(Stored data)
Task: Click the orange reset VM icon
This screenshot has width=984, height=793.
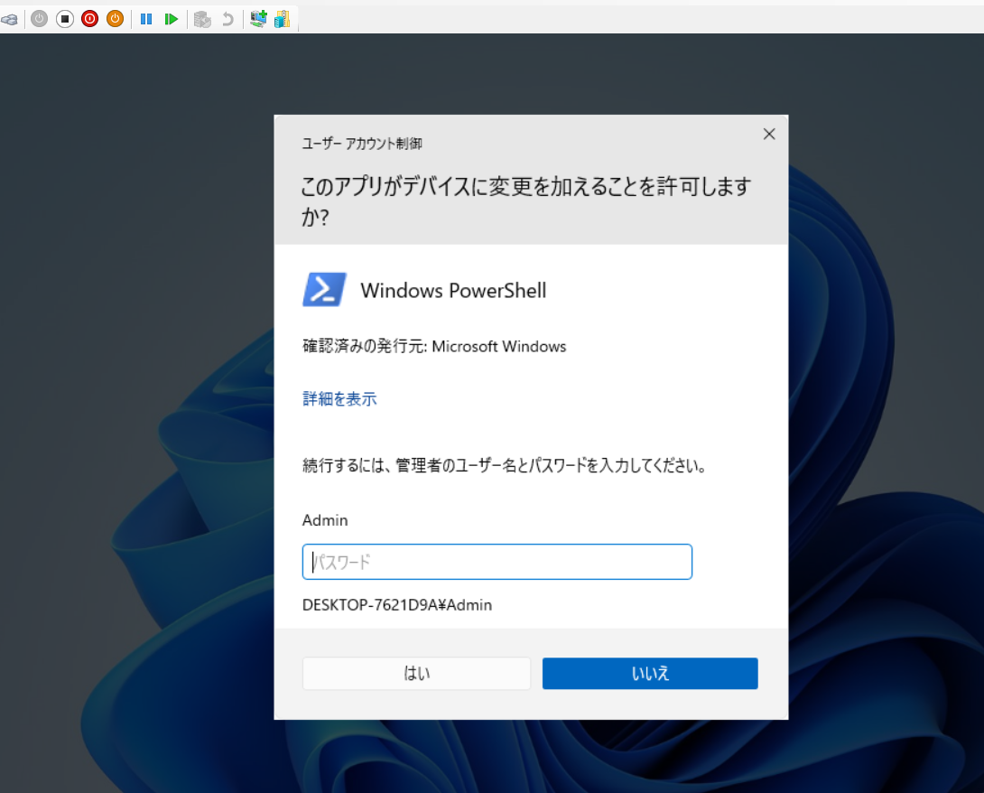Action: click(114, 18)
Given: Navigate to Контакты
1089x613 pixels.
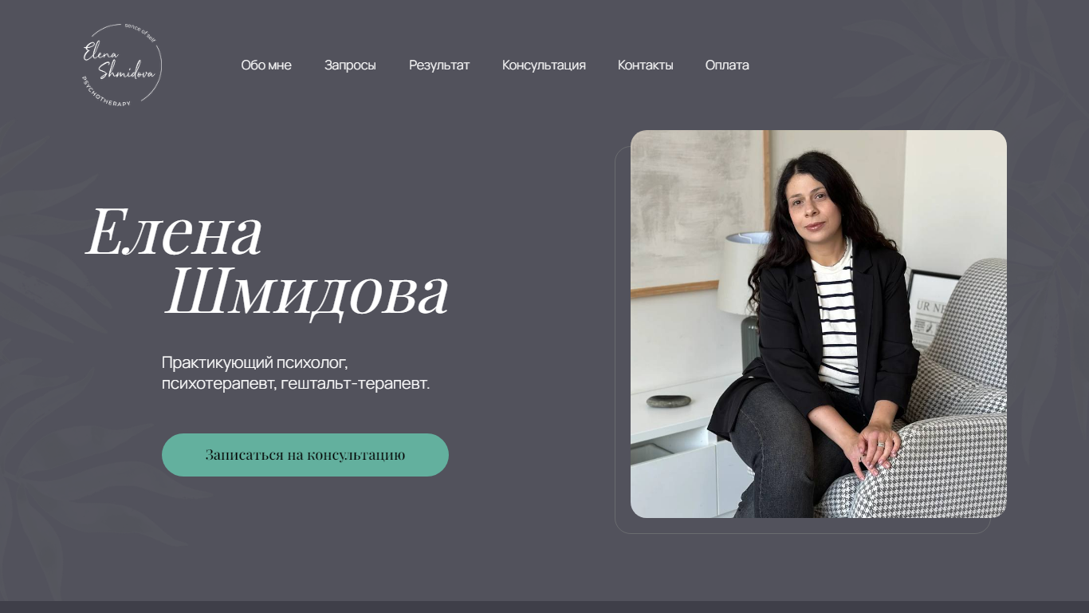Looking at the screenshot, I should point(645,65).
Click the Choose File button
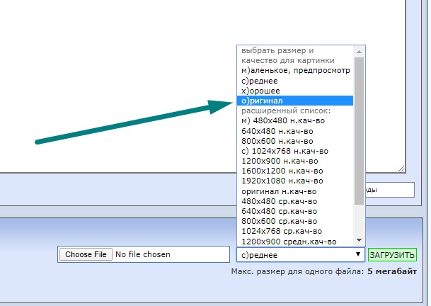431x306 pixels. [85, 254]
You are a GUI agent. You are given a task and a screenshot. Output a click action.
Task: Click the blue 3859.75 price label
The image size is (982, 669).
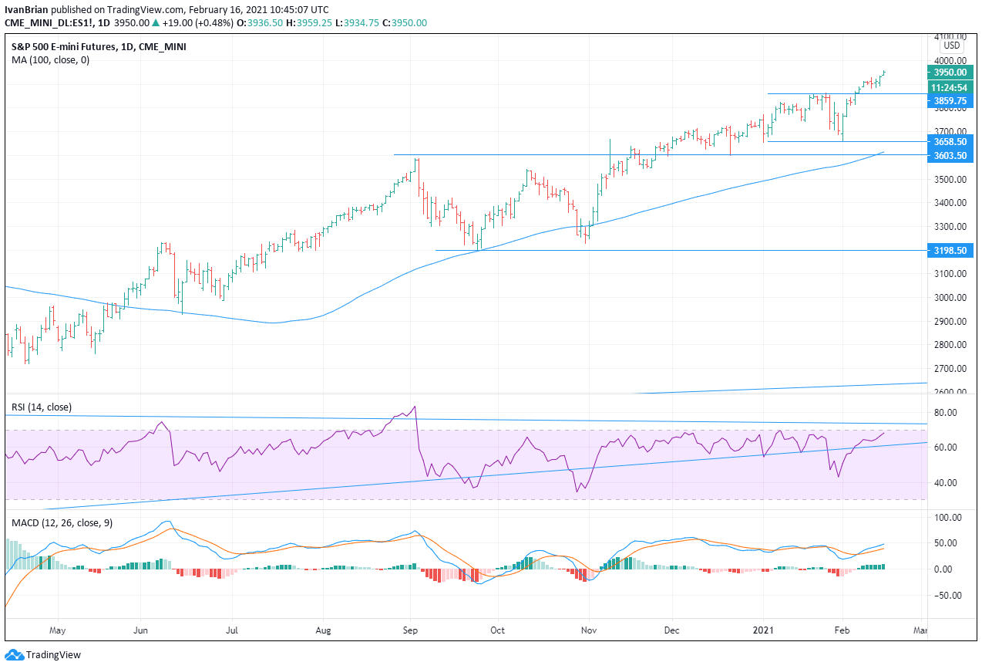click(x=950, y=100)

_EXERCISE PROMPT_
Please set down, exactly and with nothing added, the lines from the line with "You are a GUI" to the end of the entries above, omitting pictures.

_RESPONSE TO THE TASK_
You are a GUI agent. You are given a task and a screenshot. Output a click action.
Task: Click the blue 3859.75 price label
The image size is (982, 669).
click(x=950, y=100)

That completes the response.